Task description: Quote exactly and only this range of lines in the data below: the line that holds "Instruction: Expand the 한국어 language dropdown" to the line that holds "1220x774 pixels.", both included.

Material provided:

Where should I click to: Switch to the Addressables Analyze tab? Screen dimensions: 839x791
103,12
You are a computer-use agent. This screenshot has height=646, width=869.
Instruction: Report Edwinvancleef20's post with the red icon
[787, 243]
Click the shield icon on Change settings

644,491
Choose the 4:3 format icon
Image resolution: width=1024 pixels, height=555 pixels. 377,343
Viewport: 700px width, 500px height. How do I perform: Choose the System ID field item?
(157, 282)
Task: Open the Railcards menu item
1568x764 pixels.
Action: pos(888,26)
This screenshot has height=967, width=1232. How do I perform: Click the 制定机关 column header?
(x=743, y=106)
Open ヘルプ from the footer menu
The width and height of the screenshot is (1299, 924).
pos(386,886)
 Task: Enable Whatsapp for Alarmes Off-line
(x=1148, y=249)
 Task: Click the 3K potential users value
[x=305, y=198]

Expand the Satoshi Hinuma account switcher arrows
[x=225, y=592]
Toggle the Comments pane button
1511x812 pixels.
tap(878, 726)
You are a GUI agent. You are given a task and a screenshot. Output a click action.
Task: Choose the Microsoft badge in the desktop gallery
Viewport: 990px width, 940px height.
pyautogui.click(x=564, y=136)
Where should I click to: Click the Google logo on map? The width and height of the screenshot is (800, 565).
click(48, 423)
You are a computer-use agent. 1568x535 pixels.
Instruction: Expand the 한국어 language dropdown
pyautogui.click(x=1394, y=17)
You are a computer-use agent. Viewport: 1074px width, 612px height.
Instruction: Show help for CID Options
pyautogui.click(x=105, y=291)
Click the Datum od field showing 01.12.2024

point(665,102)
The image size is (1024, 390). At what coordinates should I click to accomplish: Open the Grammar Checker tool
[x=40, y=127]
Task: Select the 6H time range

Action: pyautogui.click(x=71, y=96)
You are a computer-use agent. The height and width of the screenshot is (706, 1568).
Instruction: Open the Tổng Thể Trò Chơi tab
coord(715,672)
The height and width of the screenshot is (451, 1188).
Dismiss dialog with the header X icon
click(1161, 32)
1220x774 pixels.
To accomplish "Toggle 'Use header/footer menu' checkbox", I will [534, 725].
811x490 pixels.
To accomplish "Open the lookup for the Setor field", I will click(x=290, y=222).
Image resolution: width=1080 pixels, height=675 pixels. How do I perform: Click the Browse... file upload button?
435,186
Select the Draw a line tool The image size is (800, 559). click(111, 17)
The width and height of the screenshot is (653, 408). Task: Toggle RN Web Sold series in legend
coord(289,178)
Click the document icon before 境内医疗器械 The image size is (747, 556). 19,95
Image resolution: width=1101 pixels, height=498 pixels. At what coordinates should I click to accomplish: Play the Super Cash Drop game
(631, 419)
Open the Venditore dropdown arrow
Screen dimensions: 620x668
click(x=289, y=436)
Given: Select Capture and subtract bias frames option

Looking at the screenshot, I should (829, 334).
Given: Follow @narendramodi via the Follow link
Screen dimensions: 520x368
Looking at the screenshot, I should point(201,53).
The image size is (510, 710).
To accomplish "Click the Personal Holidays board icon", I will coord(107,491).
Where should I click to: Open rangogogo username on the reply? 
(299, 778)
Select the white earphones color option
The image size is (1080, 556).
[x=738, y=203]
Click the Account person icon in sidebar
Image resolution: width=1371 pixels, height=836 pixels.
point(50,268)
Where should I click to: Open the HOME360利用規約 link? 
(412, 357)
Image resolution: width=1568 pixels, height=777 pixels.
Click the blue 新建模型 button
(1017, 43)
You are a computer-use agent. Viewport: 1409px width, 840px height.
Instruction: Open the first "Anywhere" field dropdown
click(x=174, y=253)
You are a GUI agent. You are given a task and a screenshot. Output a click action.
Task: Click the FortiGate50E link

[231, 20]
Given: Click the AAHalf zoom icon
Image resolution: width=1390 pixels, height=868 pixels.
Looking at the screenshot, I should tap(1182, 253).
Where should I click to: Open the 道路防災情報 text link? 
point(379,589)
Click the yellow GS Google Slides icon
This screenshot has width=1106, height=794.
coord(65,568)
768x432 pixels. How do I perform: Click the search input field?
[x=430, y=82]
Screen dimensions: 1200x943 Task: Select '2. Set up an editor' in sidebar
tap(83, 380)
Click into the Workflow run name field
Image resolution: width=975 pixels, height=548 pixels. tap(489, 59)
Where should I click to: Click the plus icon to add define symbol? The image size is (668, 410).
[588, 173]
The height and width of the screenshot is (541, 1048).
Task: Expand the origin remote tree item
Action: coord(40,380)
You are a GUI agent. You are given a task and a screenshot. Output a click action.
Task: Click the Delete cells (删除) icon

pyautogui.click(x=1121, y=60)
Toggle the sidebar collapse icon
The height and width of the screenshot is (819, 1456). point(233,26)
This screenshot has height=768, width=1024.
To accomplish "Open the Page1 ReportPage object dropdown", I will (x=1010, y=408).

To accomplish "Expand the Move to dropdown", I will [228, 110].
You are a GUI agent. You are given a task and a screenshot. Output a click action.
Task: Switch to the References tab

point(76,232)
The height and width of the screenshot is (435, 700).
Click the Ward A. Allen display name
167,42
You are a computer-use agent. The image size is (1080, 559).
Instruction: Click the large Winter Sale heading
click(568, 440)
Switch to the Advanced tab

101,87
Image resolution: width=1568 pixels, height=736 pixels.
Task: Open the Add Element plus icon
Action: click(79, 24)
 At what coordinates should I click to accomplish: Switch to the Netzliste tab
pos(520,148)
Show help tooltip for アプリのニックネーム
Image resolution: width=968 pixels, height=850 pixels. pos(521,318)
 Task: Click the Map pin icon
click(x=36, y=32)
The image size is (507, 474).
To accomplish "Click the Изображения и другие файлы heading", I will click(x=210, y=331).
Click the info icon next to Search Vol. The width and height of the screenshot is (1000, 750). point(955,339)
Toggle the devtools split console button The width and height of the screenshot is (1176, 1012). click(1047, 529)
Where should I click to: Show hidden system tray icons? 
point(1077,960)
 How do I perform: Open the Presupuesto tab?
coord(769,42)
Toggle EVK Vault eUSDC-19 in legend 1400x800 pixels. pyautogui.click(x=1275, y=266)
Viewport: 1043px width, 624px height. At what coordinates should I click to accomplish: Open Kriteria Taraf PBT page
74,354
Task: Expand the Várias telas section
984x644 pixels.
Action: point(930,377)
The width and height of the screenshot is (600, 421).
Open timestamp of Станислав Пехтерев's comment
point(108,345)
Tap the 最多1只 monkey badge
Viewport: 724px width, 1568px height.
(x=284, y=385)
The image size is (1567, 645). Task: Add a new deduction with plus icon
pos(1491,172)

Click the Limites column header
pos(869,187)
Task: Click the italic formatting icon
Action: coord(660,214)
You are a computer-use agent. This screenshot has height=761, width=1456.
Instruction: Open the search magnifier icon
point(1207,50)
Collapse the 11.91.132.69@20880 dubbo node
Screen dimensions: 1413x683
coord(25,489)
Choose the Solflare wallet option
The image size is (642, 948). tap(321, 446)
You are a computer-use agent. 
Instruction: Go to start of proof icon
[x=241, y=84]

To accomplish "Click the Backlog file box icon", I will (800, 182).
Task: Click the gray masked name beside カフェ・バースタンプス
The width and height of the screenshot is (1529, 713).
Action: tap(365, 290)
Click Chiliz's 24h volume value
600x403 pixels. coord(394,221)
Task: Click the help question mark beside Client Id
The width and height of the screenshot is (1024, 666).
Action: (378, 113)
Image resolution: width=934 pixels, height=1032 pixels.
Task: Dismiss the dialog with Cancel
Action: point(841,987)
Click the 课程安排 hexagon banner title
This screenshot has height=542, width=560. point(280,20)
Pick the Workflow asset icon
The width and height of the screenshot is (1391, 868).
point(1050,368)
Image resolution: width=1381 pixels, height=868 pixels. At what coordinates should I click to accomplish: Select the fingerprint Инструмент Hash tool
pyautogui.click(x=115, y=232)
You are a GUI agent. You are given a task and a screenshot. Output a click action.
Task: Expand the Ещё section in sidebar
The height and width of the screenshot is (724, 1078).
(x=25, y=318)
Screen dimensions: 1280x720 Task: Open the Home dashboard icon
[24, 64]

Completed exercise:
Instruction: Expand the 한국어 language dropdown
pyautogui.click(x=1394, y=17)
You are a computer-use agent. Viewport: 1074px width, 612px height.
Instruction: Show help for CID Options
pyautogui.click(x=105, y=291)
Click the Datum od field showing 01.12.2024

point(665,102)
The image size is (1024, 390). At what coordinates should I click to accomplish: Open the Grammar Checker tool
[x=40, y=127]
Task: Select the 6H time range

Action: pyautogui.click(x=71, y=96)
You are a computer-use agent. The height and width of the screenshot is (706, 1568).
Instruction: Open the Tổng Thể Trò Chơi tab
coord(715,672)
The height and width of the screenshot is (451, 1188).
Dismiss dialog with the header X icon
click(1161, 32)
1220x774 pixels.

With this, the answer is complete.